From: Alain RODRIGUEZ <arodr...@gmail.com>
Date: Wednesday, January 10, 2018 at 6:19 AM
To: "user cassandra.apache.org" <firstname.lastname@example.org>
Subject: Re: Question upon gracefully restarting c* node(s)
I agree with comments above. Cassandra is robust, and we are just talking about
optimising the process. Nothing mandatory. Going to an extreme I would say you
can pull and plug back the node power cable and call it a restart, It should
not harm if your cluster is properly tuned. Yet optimisation are welcomed as
they improve entropy, starting time. Plus we are civilized operators, not
barbarians, aren't we ;-)? It's just more 'clean' and efficient.
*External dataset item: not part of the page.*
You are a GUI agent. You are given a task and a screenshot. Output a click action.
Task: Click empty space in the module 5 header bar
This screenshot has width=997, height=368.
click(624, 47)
Also, historically, it was mandatory to drain when using counter to prevent
over-count as counter are not idempotent. Not sure about this nowadays).
Last time I asked this very question I ended up building this command that I
have been using since then:
`date && nodetool disablebinary && nodetool disablegossip && sleep 10 &&
nodetool flush && nodetool drain && sleep 10 && sudo service cassandra restart`
It does the following:
- Print the date for the record
- Stop all clients transports. I never heard about a benefice of shutting down
the gossip protocol, and so never did so, it might be better but I can't really
say. This way we stop listening for clients.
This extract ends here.